The data Block Start

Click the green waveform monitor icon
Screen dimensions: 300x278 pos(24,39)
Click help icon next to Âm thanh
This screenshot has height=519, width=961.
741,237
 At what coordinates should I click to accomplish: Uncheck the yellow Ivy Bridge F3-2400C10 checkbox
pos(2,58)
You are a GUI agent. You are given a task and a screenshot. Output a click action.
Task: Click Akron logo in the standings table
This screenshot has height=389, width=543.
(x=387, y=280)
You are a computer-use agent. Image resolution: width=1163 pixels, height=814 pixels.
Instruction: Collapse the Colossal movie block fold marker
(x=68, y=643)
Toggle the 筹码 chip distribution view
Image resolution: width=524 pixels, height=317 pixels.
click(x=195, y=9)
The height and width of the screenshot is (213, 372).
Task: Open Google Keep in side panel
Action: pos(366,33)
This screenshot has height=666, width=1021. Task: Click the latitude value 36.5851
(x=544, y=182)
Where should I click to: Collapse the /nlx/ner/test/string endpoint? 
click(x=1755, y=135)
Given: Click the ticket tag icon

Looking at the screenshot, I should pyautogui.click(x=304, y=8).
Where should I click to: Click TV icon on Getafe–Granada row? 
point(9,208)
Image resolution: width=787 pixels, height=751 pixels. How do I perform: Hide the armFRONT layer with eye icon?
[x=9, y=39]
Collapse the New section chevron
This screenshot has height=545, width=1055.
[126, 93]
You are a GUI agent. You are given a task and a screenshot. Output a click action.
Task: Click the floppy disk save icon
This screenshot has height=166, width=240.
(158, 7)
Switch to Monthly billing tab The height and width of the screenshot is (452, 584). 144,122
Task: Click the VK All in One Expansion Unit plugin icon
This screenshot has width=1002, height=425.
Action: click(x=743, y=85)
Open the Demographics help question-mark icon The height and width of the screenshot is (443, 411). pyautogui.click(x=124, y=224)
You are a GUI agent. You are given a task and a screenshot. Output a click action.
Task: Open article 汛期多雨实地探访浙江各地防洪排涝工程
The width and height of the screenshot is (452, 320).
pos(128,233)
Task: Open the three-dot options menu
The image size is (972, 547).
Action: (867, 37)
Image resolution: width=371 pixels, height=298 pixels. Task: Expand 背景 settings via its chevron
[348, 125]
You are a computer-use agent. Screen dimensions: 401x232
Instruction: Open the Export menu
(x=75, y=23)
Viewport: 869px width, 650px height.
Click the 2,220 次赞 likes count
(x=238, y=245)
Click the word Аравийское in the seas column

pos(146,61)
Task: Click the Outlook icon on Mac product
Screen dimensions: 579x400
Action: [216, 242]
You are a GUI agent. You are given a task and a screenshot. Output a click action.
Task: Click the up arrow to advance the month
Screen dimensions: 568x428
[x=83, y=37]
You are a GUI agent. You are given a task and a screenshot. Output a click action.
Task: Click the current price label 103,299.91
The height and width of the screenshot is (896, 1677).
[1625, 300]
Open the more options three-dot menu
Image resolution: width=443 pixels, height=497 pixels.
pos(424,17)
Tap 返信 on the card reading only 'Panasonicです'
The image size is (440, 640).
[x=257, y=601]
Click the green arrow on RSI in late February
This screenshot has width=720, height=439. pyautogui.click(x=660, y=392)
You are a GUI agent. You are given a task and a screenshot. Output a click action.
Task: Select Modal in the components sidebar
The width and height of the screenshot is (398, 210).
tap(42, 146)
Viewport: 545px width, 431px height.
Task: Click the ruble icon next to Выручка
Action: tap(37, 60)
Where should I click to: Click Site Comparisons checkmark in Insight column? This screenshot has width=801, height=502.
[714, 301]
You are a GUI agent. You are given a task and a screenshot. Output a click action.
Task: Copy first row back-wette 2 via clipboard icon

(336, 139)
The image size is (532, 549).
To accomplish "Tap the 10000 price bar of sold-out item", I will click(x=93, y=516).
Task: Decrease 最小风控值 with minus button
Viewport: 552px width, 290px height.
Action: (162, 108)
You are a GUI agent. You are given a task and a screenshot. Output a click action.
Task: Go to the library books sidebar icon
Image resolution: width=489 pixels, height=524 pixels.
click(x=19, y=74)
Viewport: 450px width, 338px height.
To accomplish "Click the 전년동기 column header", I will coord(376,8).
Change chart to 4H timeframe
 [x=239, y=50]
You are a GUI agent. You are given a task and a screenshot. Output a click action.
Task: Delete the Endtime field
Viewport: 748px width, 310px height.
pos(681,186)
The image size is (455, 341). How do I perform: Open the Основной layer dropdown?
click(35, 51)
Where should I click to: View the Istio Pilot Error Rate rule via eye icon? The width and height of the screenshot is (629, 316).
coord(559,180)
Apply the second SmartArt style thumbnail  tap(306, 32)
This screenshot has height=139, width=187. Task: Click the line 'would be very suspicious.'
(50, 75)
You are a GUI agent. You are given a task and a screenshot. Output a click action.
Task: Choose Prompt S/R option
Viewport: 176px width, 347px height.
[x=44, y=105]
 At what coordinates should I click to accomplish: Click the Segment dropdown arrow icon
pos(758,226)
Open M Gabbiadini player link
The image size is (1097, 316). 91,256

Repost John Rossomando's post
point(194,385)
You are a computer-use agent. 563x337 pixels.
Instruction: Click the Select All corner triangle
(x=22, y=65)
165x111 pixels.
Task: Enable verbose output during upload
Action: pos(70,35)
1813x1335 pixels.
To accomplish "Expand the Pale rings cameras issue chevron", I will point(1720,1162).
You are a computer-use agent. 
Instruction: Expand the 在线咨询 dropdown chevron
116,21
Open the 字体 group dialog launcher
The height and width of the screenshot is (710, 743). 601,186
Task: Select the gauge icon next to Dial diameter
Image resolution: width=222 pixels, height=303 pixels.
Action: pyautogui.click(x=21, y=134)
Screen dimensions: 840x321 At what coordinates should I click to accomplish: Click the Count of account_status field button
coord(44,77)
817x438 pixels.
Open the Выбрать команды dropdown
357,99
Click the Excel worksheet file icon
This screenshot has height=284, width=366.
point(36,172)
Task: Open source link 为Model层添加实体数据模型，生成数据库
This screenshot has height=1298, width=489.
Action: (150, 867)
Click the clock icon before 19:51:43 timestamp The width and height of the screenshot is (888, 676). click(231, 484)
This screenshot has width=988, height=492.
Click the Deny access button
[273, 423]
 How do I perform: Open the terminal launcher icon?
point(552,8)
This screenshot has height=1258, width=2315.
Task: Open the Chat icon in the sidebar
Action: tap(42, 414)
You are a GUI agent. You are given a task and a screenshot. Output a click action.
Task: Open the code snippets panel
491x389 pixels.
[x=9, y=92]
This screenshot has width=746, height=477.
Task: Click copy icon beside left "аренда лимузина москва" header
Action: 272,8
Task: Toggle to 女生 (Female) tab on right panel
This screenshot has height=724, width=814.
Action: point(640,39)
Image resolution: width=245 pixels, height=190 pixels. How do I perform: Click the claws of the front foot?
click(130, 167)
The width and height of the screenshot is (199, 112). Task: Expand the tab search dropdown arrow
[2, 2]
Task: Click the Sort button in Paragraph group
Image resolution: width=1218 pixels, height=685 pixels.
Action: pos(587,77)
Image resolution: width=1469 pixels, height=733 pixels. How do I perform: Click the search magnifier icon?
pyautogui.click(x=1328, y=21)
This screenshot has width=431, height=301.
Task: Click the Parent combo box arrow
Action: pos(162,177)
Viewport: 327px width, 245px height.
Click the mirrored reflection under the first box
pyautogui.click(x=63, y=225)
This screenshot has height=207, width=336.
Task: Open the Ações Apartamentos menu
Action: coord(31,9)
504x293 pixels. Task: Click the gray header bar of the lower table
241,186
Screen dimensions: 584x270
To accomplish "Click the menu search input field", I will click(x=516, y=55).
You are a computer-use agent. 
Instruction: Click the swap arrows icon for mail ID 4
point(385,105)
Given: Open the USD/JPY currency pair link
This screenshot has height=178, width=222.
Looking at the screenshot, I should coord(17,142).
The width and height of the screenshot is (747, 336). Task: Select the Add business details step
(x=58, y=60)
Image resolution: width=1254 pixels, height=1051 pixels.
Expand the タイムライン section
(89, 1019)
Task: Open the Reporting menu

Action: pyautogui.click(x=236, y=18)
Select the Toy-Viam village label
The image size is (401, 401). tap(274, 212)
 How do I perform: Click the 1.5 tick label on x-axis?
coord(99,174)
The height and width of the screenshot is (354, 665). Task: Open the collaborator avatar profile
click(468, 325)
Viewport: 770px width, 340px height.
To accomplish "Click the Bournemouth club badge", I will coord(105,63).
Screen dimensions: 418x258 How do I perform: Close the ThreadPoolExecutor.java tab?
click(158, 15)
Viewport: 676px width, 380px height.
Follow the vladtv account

The data Block End

* Goal of the exercise: Repeat the entries above verbatim, but only from the line that has "This screenshot has height=284, width=366." down to the line that has "Viewport: 327px width, 245px height.", inclusive.

* Exercise output:
This screenshot has height=284, width=366.
point(36,172)
Task: Open source link 为Model层添加实体数据模型，生成数据库
This screenshot has height=1298, width=489.
Action: (150, 867)
Click the clock icon before 19:51:43 timestamp The width and height of the screenshot is (888, 676). click(231, 484)
This screenshot has width=988, height=492.
Click the Deny access button
[273, 423]
 How do I perform: Open the terminal launcher icon?
point(552,8)
This screenshot has height=1258, width=2315.
Task: Open the Chat icon in the sidebar
Action: tap(42, 414)
You are a GUI agent. You are given a task and a screenshot. Output a click action.
Task: Open the code snippets panel
491x389 pixels.
[x=9, y=92]
This screenshot has width=746, height=477.
Task: Click copy icon beside left "аренда лимузина москва" header
Action: 272,8
Task: Toggle to 女生 (Female) tab on right panel
This screenshot has height=724, width=814.
Action: point(640,39)
Image resolution: width=245 pixels, height=190 pixels. How do I perform: Click the claws of the front foot?
click(130, 167)
The width and height of the screenshot is (199, 112). Task: Expand the tab search dropdown arrow
[2, 2]
Task: Click the Sort button in Paragraph group
Image resolution: width=1218 pixels, height=685 pixels.
Action: pos(587,77)
Image resolution: width=1469 pixels, height=733 pixels. How do I perform: Click the search magnifier icon?
pyautogui.click(x=1328, y=21)
This screenshot has width=431, height=301.
Task: Click the Parent combo box arrow
Action: pos(162,177)
Viewport: 327px width, 245px height.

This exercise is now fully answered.